What is required
From the records below, copy each line that contains the string "label". The match is case-sensitive.

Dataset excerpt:
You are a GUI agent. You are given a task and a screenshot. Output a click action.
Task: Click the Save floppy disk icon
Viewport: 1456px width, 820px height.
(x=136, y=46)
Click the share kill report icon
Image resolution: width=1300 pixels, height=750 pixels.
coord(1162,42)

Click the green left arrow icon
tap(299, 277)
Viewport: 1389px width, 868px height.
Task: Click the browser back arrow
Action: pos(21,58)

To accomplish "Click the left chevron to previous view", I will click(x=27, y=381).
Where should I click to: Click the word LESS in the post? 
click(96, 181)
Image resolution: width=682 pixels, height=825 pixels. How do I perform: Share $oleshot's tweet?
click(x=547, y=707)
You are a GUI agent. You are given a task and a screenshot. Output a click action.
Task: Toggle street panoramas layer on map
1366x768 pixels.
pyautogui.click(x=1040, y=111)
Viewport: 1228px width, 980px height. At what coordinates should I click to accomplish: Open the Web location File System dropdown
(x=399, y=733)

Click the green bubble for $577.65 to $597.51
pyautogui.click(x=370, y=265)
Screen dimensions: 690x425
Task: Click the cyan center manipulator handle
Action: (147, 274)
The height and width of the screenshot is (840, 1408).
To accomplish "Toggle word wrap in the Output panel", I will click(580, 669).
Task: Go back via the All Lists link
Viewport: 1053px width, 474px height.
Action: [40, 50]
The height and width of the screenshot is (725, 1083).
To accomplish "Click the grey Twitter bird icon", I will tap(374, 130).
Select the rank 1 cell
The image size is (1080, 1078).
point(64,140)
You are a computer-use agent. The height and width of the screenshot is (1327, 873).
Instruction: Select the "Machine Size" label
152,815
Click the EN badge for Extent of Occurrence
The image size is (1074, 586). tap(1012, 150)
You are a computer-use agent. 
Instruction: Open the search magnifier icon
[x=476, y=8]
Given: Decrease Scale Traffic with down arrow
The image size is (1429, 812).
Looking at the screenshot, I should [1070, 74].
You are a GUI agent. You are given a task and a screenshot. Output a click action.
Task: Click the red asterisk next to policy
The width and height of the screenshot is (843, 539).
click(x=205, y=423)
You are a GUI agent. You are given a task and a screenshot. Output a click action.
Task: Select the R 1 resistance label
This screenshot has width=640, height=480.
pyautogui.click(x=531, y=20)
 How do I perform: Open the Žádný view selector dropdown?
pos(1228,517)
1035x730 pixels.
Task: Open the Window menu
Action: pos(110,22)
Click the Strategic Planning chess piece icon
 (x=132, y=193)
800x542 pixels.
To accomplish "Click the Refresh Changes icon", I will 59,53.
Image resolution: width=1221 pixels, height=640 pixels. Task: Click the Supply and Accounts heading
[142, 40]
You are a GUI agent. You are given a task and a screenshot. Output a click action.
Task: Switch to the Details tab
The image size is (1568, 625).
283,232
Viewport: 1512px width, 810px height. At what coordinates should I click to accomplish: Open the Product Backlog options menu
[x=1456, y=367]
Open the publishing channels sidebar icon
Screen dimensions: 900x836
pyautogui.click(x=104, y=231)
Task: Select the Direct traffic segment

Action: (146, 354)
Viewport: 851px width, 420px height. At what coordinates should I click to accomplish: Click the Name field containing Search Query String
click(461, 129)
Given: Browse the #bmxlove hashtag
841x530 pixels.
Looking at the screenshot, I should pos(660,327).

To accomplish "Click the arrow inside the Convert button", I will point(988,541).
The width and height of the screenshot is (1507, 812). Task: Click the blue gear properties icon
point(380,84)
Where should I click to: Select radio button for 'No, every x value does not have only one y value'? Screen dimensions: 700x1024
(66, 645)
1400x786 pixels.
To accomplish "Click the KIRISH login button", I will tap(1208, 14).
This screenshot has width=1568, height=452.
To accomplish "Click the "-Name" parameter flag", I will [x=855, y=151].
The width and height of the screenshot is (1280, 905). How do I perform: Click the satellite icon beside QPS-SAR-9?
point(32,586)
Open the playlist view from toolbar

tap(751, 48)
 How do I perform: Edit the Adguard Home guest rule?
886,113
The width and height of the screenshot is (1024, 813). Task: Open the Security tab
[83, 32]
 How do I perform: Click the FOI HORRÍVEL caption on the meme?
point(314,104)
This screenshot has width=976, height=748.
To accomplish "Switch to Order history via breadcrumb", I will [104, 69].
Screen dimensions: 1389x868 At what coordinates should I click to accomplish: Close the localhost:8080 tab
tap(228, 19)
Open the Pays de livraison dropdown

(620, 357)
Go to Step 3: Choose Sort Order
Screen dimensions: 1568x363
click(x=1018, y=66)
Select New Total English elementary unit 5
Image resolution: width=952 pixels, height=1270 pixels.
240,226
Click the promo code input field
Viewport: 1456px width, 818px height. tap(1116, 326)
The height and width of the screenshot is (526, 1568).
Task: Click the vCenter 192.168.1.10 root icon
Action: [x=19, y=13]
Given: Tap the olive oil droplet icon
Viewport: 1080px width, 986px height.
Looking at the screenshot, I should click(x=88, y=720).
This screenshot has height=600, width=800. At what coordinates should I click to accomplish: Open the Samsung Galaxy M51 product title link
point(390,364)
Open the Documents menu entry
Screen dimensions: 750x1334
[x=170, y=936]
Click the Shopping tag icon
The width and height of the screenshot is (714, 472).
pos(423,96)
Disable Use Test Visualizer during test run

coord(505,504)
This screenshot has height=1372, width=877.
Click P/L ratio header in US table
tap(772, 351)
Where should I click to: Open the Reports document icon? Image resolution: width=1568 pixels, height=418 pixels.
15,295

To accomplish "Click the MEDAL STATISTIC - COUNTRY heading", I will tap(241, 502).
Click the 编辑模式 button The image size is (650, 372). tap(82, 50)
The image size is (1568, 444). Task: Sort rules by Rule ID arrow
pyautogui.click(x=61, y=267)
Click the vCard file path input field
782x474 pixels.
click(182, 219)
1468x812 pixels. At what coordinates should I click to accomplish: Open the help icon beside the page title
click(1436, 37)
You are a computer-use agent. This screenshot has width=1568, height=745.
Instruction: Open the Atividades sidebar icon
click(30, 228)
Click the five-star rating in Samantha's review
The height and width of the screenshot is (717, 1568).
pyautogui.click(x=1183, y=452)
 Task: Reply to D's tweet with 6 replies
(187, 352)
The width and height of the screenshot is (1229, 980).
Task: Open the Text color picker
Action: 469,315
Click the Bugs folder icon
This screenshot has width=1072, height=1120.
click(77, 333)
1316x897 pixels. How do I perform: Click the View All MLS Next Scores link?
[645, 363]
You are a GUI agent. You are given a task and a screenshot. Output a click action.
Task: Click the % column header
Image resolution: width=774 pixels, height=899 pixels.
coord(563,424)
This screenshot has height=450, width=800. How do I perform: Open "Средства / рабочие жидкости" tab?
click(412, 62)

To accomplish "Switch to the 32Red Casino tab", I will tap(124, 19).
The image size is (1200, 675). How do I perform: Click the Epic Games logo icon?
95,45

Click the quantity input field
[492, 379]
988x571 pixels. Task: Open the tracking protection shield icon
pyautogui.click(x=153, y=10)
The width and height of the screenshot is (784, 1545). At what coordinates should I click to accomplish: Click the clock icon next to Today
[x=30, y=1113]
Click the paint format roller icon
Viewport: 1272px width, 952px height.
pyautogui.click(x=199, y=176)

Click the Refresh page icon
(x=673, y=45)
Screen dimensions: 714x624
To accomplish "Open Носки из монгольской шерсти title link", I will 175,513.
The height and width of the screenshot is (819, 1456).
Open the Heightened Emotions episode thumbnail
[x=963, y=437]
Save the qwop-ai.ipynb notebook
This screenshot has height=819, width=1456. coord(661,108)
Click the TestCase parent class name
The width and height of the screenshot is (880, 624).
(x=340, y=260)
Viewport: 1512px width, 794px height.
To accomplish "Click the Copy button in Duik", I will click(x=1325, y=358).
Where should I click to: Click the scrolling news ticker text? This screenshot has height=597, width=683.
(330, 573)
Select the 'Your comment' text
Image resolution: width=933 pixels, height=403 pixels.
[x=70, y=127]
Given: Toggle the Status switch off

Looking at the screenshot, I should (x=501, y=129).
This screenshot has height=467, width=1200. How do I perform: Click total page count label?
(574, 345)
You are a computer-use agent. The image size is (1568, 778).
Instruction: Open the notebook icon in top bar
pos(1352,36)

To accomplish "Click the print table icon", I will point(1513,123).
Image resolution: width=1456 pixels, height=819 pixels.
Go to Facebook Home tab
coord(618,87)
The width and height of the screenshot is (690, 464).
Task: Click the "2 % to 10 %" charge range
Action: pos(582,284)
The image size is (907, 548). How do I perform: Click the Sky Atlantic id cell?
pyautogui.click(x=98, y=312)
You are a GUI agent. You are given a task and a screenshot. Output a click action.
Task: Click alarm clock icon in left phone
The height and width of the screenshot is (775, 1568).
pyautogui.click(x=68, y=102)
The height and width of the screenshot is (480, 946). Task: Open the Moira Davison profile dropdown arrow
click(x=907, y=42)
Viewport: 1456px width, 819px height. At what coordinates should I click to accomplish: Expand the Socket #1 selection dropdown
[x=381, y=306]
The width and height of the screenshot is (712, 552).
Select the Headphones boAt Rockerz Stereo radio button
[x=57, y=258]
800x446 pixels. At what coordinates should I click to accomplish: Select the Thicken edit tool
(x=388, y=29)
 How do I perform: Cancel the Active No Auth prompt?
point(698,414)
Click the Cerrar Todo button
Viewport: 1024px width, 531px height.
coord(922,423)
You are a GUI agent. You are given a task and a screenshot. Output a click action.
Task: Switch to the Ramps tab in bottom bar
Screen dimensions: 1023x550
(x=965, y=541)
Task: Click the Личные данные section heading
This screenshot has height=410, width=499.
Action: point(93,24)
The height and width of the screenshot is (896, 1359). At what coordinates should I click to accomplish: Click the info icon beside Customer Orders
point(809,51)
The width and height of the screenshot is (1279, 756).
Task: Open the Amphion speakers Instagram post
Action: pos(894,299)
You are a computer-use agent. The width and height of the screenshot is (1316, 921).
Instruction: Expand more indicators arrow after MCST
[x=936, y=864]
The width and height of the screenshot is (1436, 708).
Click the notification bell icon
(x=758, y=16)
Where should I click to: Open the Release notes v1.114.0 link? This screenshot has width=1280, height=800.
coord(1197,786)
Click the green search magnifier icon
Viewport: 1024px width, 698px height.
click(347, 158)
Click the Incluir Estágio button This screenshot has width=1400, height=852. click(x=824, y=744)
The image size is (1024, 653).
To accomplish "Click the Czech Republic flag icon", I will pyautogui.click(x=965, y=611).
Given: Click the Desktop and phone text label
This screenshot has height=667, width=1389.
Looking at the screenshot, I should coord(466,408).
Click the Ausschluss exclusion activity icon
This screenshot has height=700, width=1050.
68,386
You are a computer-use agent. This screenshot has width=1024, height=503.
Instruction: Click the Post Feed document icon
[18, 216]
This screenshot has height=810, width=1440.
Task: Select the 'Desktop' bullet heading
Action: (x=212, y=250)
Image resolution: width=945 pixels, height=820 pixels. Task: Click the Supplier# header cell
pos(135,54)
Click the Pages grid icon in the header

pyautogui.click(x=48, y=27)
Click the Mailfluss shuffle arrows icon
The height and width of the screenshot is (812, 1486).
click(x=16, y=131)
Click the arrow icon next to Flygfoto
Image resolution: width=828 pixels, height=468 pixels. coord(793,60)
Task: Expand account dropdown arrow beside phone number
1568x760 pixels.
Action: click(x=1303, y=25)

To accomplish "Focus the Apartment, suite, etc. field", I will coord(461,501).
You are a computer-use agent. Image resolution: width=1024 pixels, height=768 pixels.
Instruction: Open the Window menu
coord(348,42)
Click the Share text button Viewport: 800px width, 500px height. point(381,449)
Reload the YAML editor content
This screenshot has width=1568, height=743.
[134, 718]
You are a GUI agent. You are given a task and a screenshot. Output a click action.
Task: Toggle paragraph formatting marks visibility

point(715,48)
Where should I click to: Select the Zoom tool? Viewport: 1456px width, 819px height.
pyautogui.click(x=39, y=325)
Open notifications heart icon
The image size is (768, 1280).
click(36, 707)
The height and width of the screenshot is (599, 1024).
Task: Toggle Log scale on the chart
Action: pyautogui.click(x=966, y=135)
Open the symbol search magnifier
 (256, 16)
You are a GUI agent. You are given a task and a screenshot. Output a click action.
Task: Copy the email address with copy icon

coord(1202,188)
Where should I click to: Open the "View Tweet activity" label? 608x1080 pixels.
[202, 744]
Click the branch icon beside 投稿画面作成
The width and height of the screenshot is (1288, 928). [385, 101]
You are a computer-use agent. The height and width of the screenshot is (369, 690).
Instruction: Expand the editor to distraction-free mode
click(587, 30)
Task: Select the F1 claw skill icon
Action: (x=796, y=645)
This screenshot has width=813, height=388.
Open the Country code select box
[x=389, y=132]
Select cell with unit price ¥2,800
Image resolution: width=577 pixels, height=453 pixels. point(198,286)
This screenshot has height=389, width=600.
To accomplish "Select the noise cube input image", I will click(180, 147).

Exercise response
Instruction: Select the "Machine Size" label
Task: Select the R 1 resistance label
This screenshot has height=467, width=1200. How do I perform: Click total page count label?
Given: Click the Desktop and phone text label
Where should I click to: Open the "View Tweet activity" label? 608x1080 pixels.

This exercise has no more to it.